Estamos excecionalmente cativos mas o nosso cativeiro é consciente, estratégico, protocolar, assistido. Somos convidados a abrir livros em vez de nos proibirem de o fazer. Somos estimulados para a manutenção e reforço da nossa personalidade em vez de nos diminuírem a auto-estima. Somos envolvidos no reforço da solidariedade social em vez de nos separarem. Estamos cativos mas também cativados: por tudo o que de bom nos rodeia, por todos quantos cuidam de nós. Não tiveram esta sorte muitos e muitos lobos, na relação com os humanos. Não tiveram esta sorte, muitas e muitas pessoas, entre os da sua própria espécie. Co-memorando a liberdade, Rita Pimenta comentou Lobobullying no Jornal Público, na edição de 25 de Abril:

“Todos querem saber/ Da fama do lobo.// Ninguém quer saber/ Da fome do lobo”, pode ler-se na página 10.

Antes, um poema, feito de perguntas e respostas, interpela-nos sem cerimónia: “O homem não brinca? O lobo brinca!/ O homem não ensina os filhos? O lobo ensina os filhotes!/ O homem não protege a família?/ O lobo protege a alcateia!/ O homem não fala?/ O lobo uiva!/ O homem não organiza?/ O lobo organiza!/ (…)”

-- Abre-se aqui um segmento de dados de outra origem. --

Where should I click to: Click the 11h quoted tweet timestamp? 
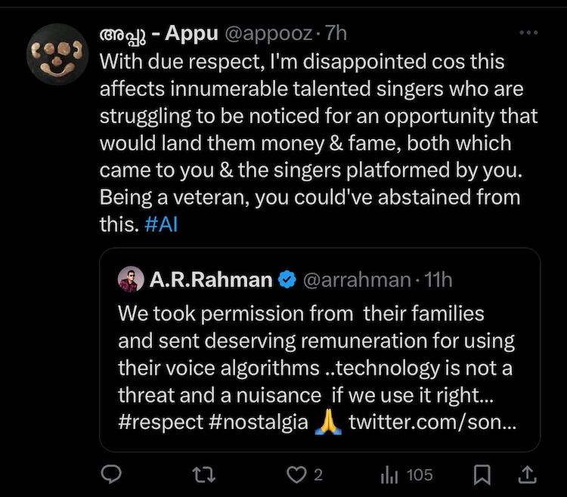(x=439, y=279)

É difícil não se ficar a pensar nas diferenças e semelhanças entre as duas espécies e na forma como temos maltratado estes mamíferos, na realidade e na ficção.

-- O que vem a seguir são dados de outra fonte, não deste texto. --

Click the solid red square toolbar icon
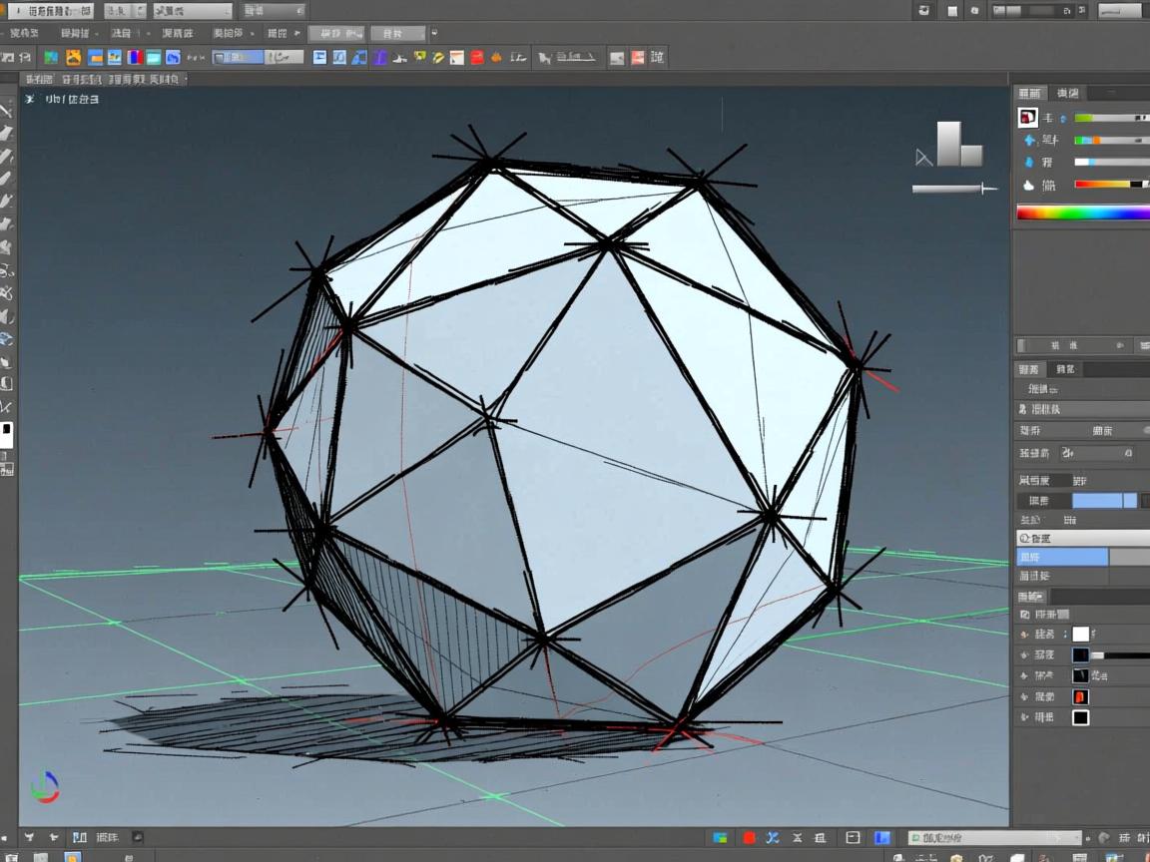The image size is (1150, 862). 476,58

Dizem os autores que “Lobo Bullying” é “contra os mal-entendidos”: “Neste livro, revisita-se o lobo e a memória viva da sua perseguição. E também da sua protecção, do seu direito à vida, da sua importânica no ecossistema. Parte-se de lendas e fábulas, de histórias de vida e de morte, de velhas notícias e novos estudos, de crenças e factos, de problemas e soluções, para reescrever e ilustrar uma das mais antigas formas de ‘bullying’ arquivada na memória colectiva. É um livro contra os estereótipos, um livro contra os mal-entendidos, contra a preguiça da criatividade.” Tudo verdade.

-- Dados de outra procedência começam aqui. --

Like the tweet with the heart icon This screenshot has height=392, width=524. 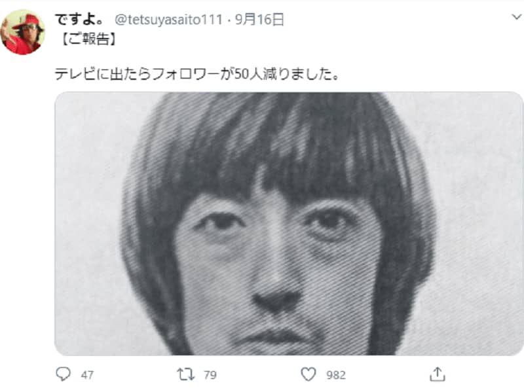click(x=308, y=374)
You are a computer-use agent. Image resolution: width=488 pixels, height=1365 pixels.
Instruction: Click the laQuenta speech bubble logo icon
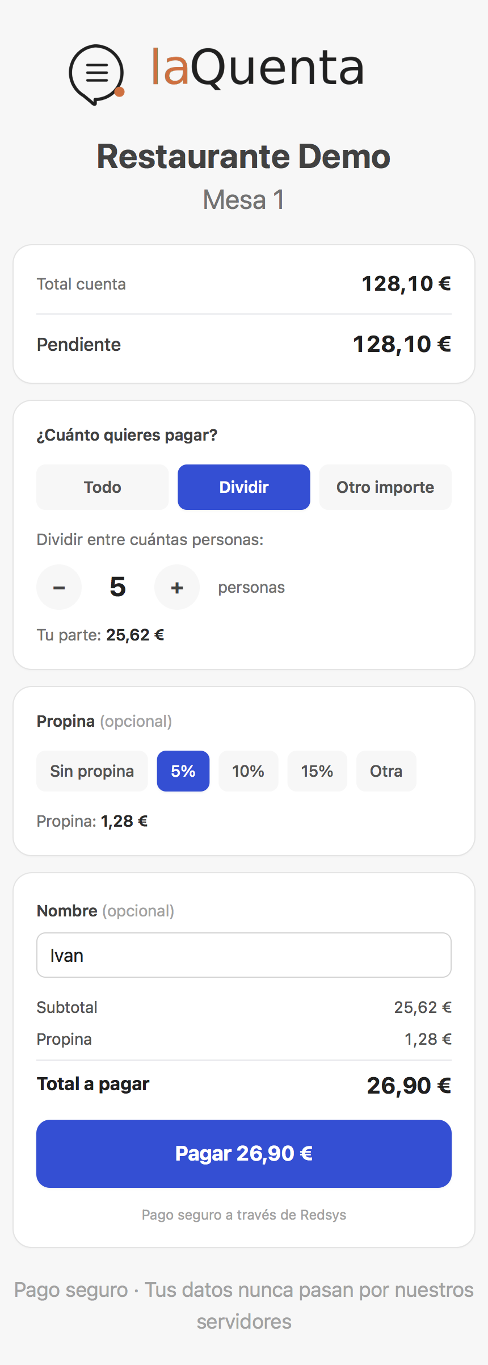click(96, 74)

O livro obriga ao desconforto do leitor, físico e psicológico. Físico porque lhe dificulta a leitura, ora forçando-o a ler textos “deitados”, ora usando uma letra minúscula, que impõe uma atenção redobrada. Psicológico porque o força a reflectir sobre informações como esta: “No século XX, durante a primeira metade, os lobos começaram a desaparecer, principalmente por perseguição humana. Nos anos 60 começou a extinção de lobos no Sul do país. Nos anos 90 a população de lobos lobos passou a ocupar apenas um quinto da área originalmente ocupada. Actualmente, só há lobos no Norte, de Viseu para cima.”

E desconcerta-nos com este exercício de perseguição: “Imagina que andas com a tua família à procura de restaurante para almoçar e que: a) O teu pai leva um tiro sem saber de onde vem o disparo; b) O teu irmão mete o pé numa armadilha ao sair do automóvel; c) A tua mãe é envenenada ao provar o primeiro prato; d) Tu sobrevives até à próxima perseguição.”

Também se conta a história verdadeira do menino da Serra Morena. “Morreu-lhe a mãe e a madrasta bateu-lhe quanto quis. Foi vendido pelo pai a um pastor com quem aprendeu a sobreviver. Desapareceu-lhe o pastor e a solidão entregou-o à serra. Foi acolhido por uma loba que lhe matou a fome. Uma dúzia de anos entre lobos e o menino aprendeu com eles tudo o que não sabia.”

Pode pensar-se que é um livro cruel, mas não mais do que qualquer situação de “bullying” vivida por animais ou pessoas. E é para isso que os autores querem alertar. Conseguem-no. Com uma linguagem original e uma imagem singular, “Lobo Bullying” é uma excelente reflexão sobre a liberdade.